For the Sake of Simplicity & Sanity
Like just about everyone else in the world, recently I've been tuning into Tidying Up with Marie Kondo on Netflix. And besides cringing at how much junk people collect, picking up some new folding tips and wondering how I can incorporate more long skirts into my wardrobe (jk, leggings forever), what really resonates with me is the value of less stuff and more intention.
These days you can integrate every appliance in your house, use your home security system to spy on the delivery man, and tell Alexa to turn down your thermostat from across the room. And yet we have less time than ever. In a world that champions more, bigger, faster, busier, blah.. it's refreshing to see people go the other way. It's the same reason I can't get enough of all those tiny house shows on HGTV.
Less but better. Simple but intentional.
INTEGRATIONS + SEGMENTS + ZAPS, OH MY!
This culture of more gets really tricky in business, especially with new apps and tech emerging all the time. When I started my business in 2016, I felt behind before I even started. Besides the actual necessities of starting a business, all these fancy extras kept creeping in.
I NEED Typeform so I can have beautiful questionnaires for my business. I NEED If This Then That to push my instagram posts automatically to Twitter. I NEED Zapier to send potential customers to specific groups on my Mailchimp list. I NEED to segment my Mailchimp list so I know what people want to hear about and only email them about those things.
But do I? Do we really?
Now, believe me, I love automating things wherever I can to save time. My time is precious as a one-woman business and soon-to-be mamapreneur, and so is yours. This is why I created Illustrator Essentials, my Brand Guidelines Template and Balanced Branding—to save creatives and designers time while running their businesses and days with less effort and more intention.
Yes, there are absolutely times when learning shortcuts and getting fancy with your business tools can really benefit you. But there are also times when adding additional layers just makes things more complicated. And what you thought would help you level up and make life easier just adds more to your ever-growing to-do list.
EMAIL GROUPS GONE AWRY
This recently came into focus for me with my email newsletter list. Before when people would sign up, I asked them what they wanted to hear about from me and I provided options like free brand insights, Illustrator Essentials, Balanced Branding, etc etc. Whatever options they chose would add them to a fancy little newsletter segment. Then—in theory—I would email all the right people about only the things they cared about.
Pretty cool, right?
That little gem took me a while to figure out and I was pretty pleased with myself once I finally got it working. Except it didn't work—not for me.

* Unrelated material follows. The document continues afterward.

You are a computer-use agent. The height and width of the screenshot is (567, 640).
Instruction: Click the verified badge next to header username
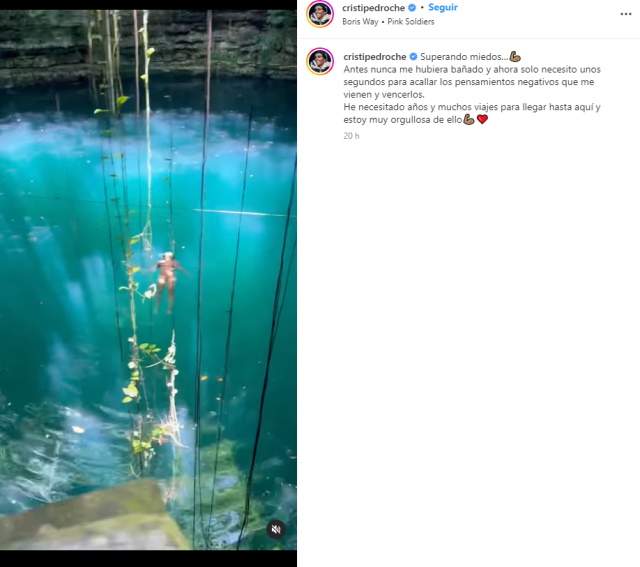pos(412,8)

What ended up happening is I'd get all paranoid not wanting to bother people. And after I launched something and didn't have anything else to say about it, people kept signing up to hear about it. And I just ignored them. What it really came down to was me not talking to half my subscribers because I couldn't wrap my brain around all the groups and segments and combinations.
It was all too much. I'm one just one person. And maybe this whole strategy would work well in a larger company with a dedicated copywriter and marketing team, but my business is as small as they come—just me—and I just don't have the capacity or the need to make talking to my people so complicated.
LET IT GO
So a strategy that felt so advanced and professional and noteworthy ended up not serving me well at all. I was wrong. It happens. Granted, sometimes we need these missteps to realize where the right path is for us. So channeling Marie Kondo, I thanked those email segments and I let them go. I just deleted them all. Permanently. Poof. Gone.

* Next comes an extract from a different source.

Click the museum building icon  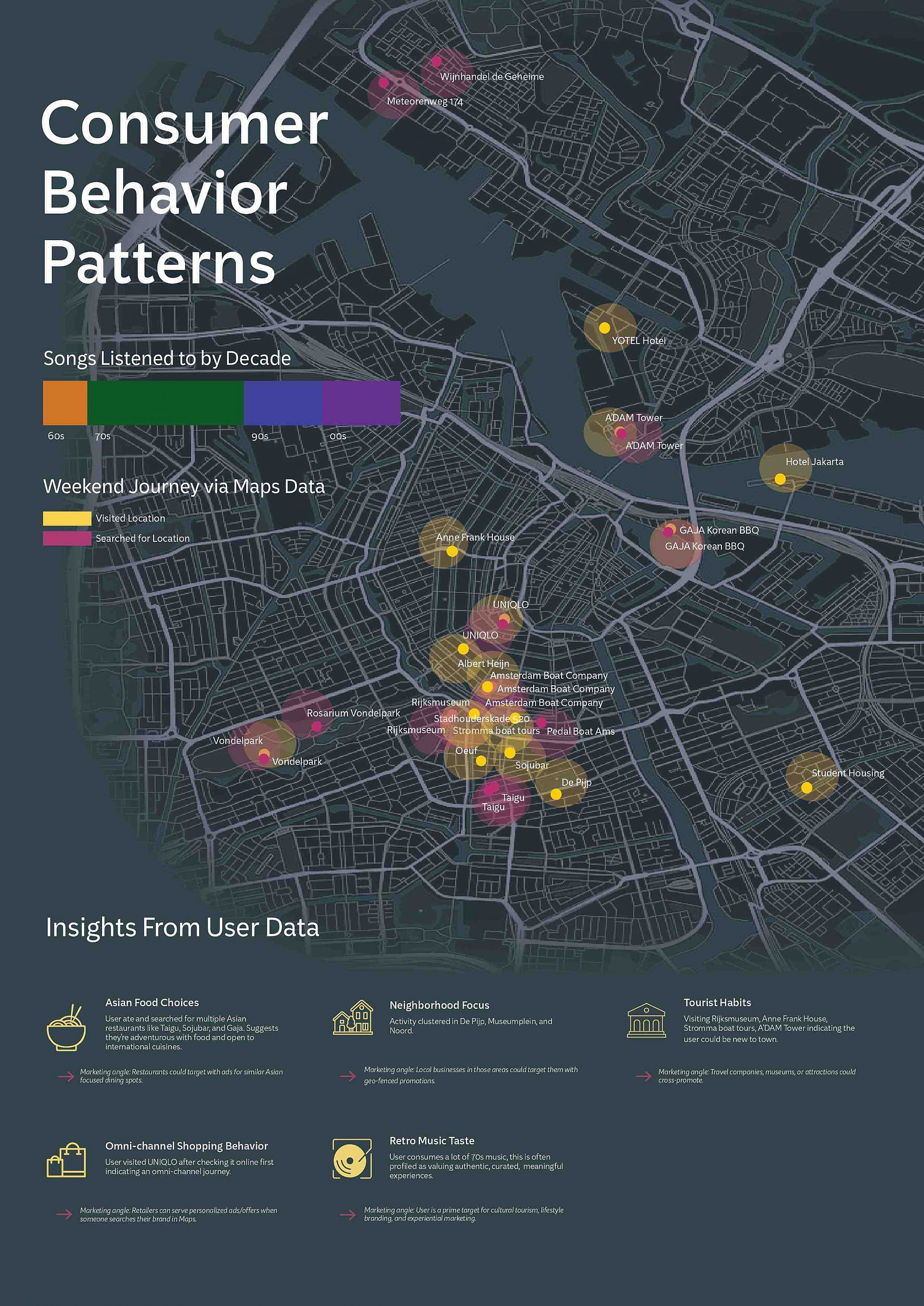(x=646, y=1021)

Taking that massive step to simplify was terrifying and cathartic all at the same time. The whole time I had all those “but what if I need them??” thoughts, but I pushed through. Constantly reminding myself, less but better. Simple but intentional. I'm feeling so much lighter now. And now I can wrap my head around communicating with my people in a way that's better for all of us.
All this to say, if you realize you were wrong about something in life or business, it's okay. If you see that something you once cherished isn't serving you anymore, it happens. Thank it and let it go.
We're all learning and growing here. Realizing your missteps helps reveal your true path. Getting rid of the wrong stuff makes more room for what matters. Simplifying is a beautiful thing, especially when it helps us save time and take back our precious sanity.